Legal Operation of Snowmobiles



For safety purposes, it is recommended that snowmobiles be operated on private property with the landowner’s permission or on trails designed by the DNR for the operation of snowmobiles. Most state parks and forests have designated trails. Visit DNR's website for authorized trail locations.

Snowmobiles should not be operated at any time within the right of way of any interstate highway or freeway, except when using an underpass that has been abandoned and is no longer being used by motor vehicles or trains, and the underpass is the only alternative to the use of a traveled roadway. All right of way associated with railroad operations is private property. Snowmobilers can be charged with trespassing if found on railroad property.

Snowmobiles may not be operated at any time on limited-access highways and approaches. This includes the traveled portion of the roadway, ramp areas and adjacent shoulders, medians and ditches.  A limited-access or controlled-access highway gives preference to through traffic and provides access only at selected public roads or streets (interchanges), and has no at-grade highway crossings or intersections, and no driveway access points.

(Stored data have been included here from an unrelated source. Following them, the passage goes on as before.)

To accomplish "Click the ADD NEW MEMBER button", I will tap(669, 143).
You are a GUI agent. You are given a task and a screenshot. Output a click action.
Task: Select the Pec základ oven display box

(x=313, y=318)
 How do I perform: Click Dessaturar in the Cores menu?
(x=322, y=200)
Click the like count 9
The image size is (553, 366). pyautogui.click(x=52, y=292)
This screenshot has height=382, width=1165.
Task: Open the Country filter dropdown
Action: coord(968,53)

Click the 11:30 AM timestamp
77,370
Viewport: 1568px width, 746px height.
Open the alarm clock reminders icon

In addition to the interstates and urban freeways, portions of several major routes in the state have limited-access, including (but not necessarily limited to) U.S. 20, U.S. 30, U.S. 218, and U.S. 34.

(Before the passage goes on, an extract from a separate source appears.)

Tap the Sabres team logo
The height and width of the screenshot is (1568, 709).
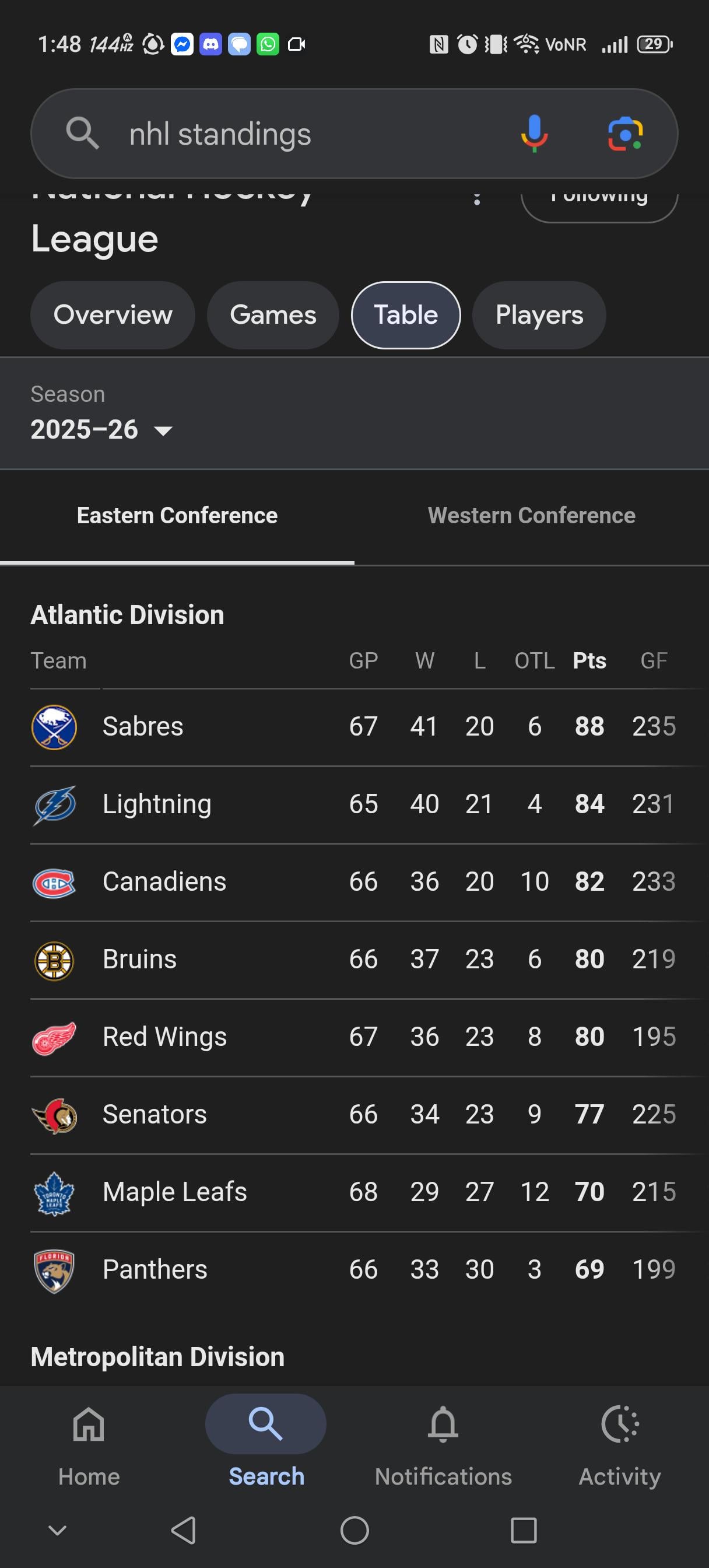point(54,727)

Snowmobiles may be operated on city streets that have not been plowed during the snow season or on such streets as designated by the governing body of a municipality.  Further, a registered snowmobile may be operated on that portion of county roadways that has not been plowed during the snow season or not maintained or utilized for conventional two-wheel drive motor vehicles.  These jurisdictions may also designate highways or roadways (under their respective jurisdictions) for the operation of snowmobiles.

Snowmobiles may also be operated in the right of way located adjacent to and at least five feet out from the traveled portion of the roadway and shoulder of secondary county roads and state primary highways (excluding interstates, freeways and limited-access highways). Snowmobiling in the medians of any of these roadways is strongly discouraged since it presents a safety concern for both operators and motorists. 

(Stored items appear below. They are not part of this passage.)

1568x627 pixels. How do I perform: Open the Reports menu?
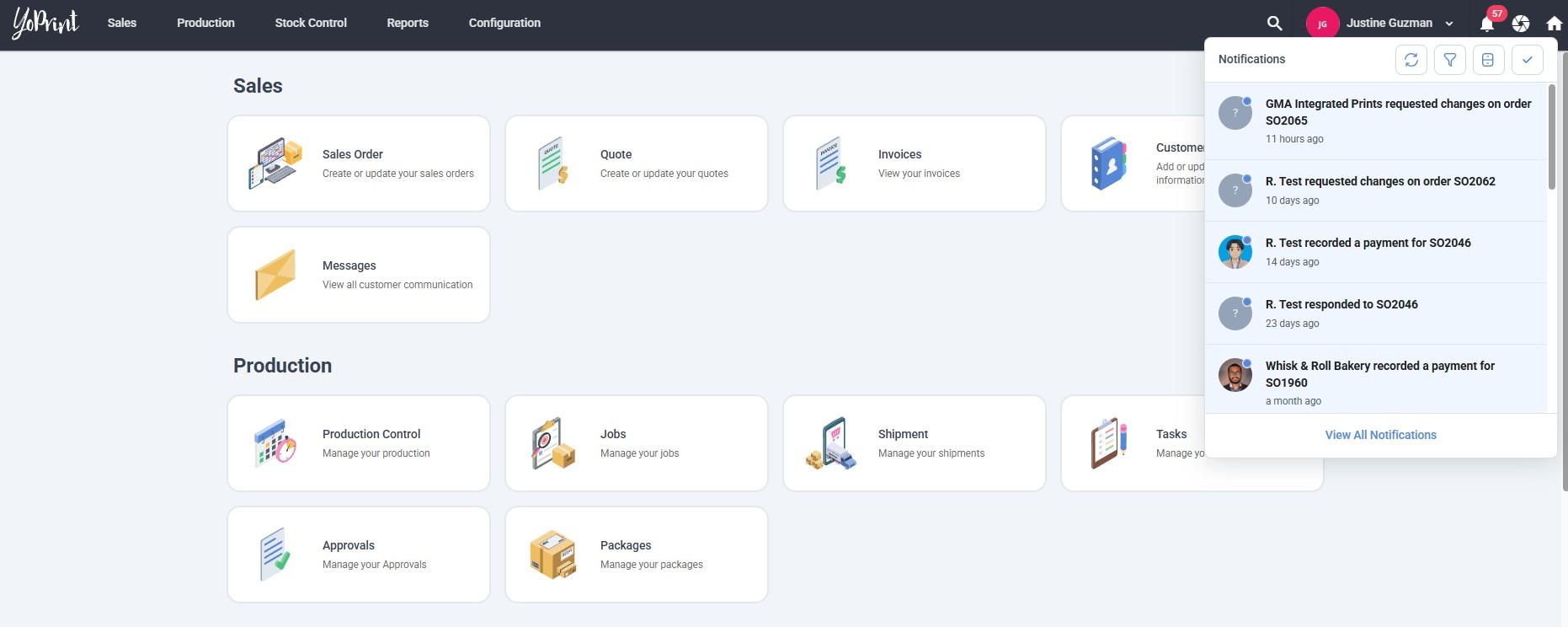pos(408,23)
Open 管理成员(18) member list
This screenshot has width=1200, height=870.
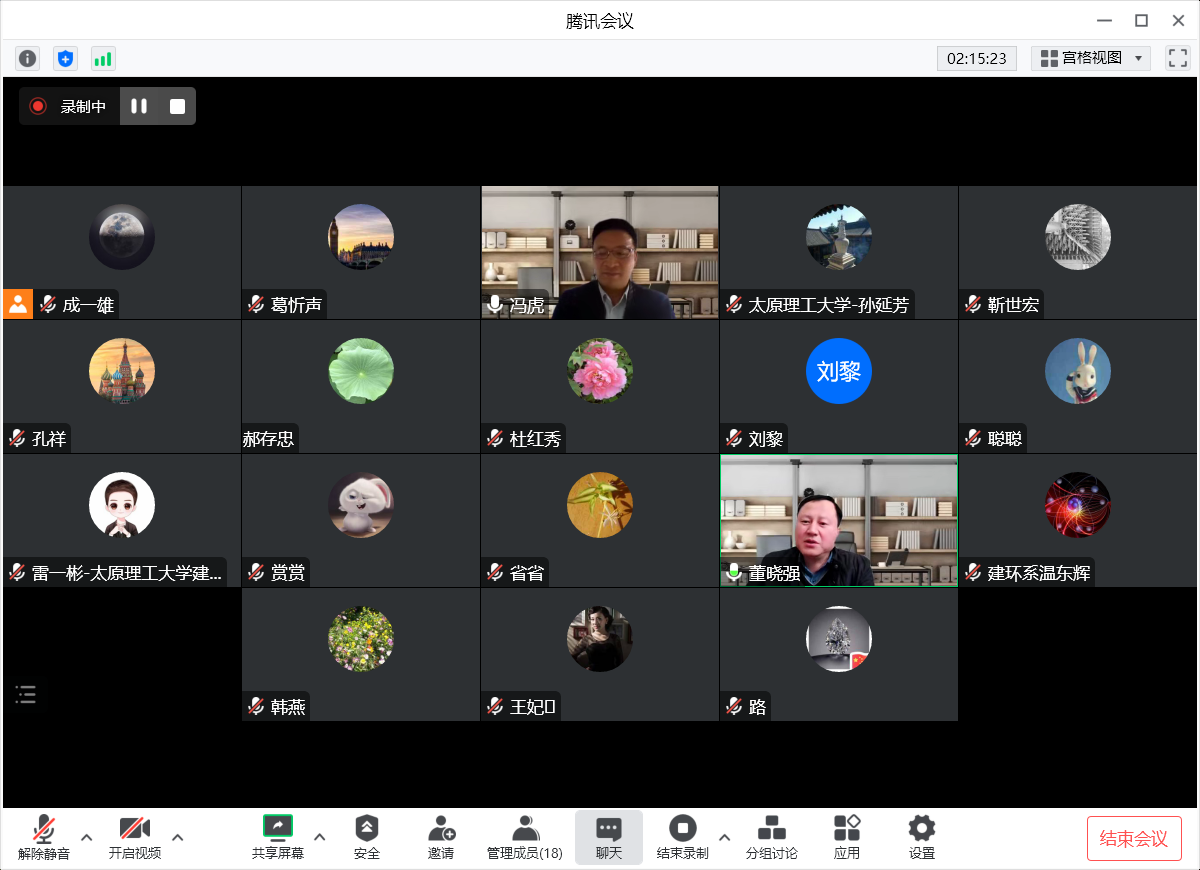click(x=524, y=837)
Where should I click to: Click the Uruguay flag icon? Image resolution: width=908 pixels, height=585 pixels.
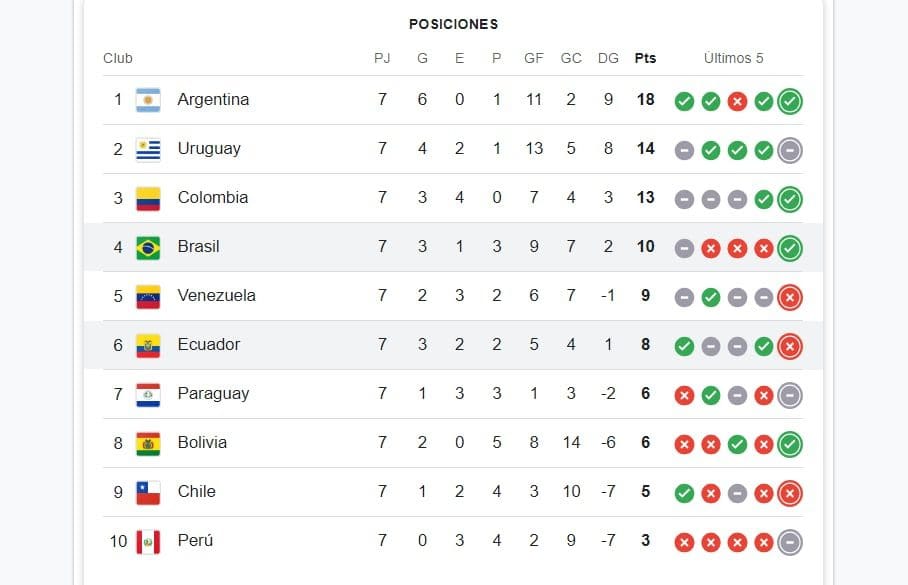pyautogui.click(x=148, y=149)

A snowmobile shall not be operated within the right of way of a primary highway between the hours of sunset and sunrise, except on the right-hand side of the right of way and in the same direction as the motor vehicular traffic. On secondary roads, travel may be in either direction in the right of way in compliance with other applicable laws.

Emergency operation

Snowmobiles may be operated on highways in an emergency during the period of time when and at locations where snow upon the roadway renders travel by conventional motor vehicles impractical.